How much money does the publisher spend marketing the site? Often the sites with big marketing budgets are more expensive. We have found that the best ROIs come from the lower-tiered sites (lesser-known sites with smaller marketing budgets). Break sites down into A-, B-, and C-tier sites, and strive to have a good mix of each when your media objectives are dual marketing (branding and direct response). A-tier sites play a role in media plans when clients need visibility in the market and can look like they walk the walk. A-tier sites help build the brand and increase visibility. Focus on the B- and the C-tier sites if your media objective is strictly direct marketing the ROI is usually better because you can negotiate a lower cost and reach your target just as well. Beware of large ad agencies that don’t go beyond recommending A-tier sites. Most large agencies don’t have the time, the manpower, or the desire to recommend beyond the obvious.
Be aware of how much or how little a publisher values its audience. Look at where the publisher is advertising and how much money it is spending to get people to the site. We once did the media planning and buying for an online publisher whose sole focus was to drive traffic to its site because its revenue model was ad based. We could have easily driven gobs of traffic to the site by negotiating cheap cost-per-click deals, thereby sacrificing the integrity of its audience.
The question of the quality of the audience versus the quantity of the audience is a difficult issue to balance. The results of our advertising efforts for this particular publisher weren’t surprising. Although recruiting quality traffic was more expensive up-front, it turned out to be just as cost-effective as getting “quantities” of people. You can negotiate cheaper rates from publishers that don’t necessarily value the integrity of their audience, but be aware of the audience composition. By getting the cheaper rate you may be sacrificing the integrity of your buy. Make sure the site’s demographic research is up to date.
Is the publisher a privately owned company or a public company? There are several ways to view this. If a company is privately owned, there won’t be a board of directors or investors to please; such a company may not work as hard for your business. On the other hand, if the privately owned company is in the midst of seeking funding, it may be more willing to work with you so it can please its VCs or private investors. We have gotten some excellent deals from large networks before they went public, just so their numbers would look appealing. A public company has to show earnings on a quarterly basis. Depending on how deals are going for the quarter, you may have a lot of leverage, especially if it is close to the end of the quarter.
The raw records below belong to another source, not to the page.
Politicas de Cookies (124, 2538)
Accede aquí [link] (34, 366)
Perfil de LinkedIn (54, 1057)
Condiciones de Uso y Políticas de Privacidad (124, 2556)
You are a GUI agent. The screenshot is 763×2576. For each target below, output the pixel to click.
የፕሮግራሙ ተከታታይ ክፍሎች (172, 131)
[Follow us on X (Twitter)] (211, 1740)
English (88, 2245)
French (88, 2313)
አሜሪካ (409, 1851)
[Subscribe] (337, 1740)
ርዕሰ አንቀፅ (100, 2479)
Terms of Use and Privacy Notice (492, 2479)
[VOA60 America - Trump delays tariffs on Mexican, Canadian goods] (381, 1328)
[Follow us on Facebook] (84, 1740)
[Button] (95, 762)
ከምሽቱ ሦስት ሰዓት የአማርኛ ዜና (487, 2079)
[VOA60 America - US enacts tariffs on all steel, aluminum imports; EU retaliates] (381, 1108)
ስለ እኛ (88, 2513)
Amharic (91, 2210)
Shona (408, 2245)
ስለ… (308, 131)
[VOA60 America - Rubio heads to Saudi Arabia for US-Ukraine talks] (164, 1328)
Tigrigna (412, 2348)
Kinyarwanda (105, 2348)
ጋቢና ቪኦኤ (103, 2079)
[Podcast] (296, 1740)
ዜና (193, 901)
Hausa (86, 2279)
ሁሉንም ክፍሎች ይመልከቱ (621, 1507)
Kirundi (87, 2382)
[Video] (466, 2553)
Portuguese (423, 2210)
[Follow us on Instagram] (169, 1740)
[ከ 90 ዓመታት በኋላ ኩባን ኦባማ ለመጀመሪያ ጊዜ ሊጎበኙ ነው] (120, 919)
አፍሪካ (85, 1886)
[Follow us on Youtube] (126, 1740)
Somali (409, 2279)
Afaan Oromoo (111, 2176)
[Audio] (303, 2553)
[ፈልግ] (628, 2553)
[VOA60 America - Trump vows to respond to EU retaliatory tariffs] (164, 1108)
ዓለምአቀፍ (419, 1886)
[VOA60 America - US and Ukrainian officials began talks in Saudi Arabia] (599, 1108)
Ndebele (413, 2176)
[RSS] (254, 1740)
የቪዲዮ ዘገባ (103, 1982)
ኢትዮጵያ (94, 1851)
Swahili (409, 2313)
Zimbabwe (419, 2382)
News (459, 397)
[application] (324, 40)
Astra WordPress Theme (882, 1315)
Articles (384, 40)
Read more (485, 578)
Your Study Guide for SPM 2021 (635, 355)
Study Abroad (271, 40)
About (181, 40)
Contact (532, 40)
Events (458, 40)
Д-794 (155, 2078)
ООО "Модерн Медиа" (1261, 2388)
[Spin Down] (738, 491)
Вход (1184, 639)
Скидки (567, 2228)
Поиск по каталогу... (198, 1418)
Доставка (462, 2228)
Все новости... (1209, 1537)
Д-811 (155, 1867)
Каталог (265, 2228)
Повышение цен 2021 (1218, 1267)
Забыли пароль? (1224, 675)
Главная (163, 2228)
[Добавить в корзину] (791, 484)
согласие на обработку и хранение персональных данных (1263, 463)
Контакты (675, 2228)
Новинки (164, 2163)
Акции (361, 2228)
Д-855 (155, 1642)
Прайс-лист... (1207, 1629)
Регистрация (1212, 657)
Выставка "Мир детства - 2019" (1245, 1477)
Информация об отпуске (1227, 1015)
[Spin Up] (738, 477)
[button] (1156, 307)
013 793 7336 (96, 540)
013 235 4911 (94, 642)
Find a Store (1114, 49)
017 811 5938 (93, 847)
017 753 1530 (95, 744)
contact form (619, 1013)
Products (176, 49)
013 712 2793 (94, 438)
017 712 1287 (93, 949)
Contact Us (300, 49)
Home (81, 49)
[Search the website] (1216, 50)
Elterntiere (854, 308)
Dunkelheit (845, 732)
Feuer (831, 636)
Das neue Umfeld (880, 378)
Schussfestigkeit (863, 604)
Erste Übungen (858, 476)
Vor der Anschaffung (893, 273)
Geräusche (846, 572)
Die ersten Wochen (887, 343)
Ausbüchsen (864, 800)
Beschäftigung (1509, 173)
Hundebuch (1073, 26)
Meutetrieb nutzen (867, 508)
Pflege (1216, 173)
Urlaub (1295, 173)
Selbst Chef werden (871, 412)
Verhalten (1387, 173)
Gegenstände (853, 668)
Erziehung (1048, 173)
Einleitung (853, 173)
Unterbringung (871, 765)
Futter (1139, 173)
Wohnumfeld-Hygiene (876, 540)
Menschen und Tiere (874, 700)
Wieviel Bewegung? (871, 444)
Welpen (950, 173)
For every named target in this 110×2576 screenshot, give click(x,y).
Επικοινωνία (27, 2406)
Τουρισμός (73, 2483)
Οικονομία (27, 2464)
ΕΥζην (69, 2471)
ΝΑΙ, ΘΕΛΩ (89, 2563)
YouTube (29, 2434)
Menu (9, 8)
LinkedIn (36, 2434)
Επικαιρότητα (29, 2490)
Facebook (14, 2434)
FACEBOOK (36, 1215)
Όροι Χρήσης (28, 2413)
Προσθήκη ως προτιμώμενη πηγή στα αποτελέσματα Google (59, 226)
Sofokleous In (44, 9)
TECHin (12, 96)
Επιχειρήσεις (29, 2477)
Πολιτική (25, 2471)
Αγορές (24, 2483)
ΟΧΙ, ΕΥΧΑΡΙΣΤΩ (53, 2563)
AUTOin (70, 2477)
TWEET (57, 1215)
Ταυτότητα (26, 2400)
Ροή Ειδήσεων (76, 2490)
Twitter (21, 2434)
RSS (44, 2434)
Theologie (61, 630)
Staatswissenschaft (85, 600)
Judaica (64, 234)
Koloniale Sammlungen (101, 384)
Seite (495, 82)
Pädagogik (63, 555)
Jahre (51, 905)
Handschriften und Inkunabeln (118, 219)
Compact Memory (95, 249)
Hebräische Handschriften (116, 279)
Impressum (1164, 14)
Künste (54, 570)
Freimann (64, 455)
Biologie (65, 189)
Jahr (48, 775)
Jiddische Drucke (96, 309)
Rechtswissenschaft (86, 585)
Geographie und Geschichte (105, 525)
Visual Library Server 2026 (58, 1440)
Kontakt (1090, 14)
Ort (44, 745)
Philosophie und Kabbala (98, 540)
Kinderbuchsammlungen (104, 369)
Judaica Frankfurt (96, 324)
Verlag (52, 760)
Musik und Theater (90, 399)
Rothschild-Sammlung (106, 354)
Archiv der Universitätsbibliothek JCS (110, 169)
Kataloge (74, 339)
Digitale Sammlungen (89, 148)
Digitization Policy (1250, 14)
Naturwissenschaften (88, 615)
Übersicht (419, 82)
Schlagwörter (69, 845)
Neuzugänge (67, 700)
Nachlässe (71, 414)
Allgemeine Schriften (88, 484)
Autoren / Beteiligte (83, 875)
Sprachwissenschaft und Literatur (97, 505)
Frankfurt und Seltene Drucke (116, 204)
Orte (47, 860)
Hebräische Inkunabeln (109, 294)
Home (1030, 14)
Back-end metrics and renegotiation. We can tell within two weeks whether a site should continue to be on the buy or not. If a site is on the border, its ROI is a little high. Go back to the site and renegotiate the buy. When given the option of continuing at a lower rate or being taken off the buy, publishers are usually willing to lower rates to stay on the buy. When you have the back-end metrics, this is often convincing evidence to publishers. However, I have bumped into A-tier sites that would not budge from the original negotiated rate. The beauty of online advertising is that there is always someone else that is willing to work within your parameters.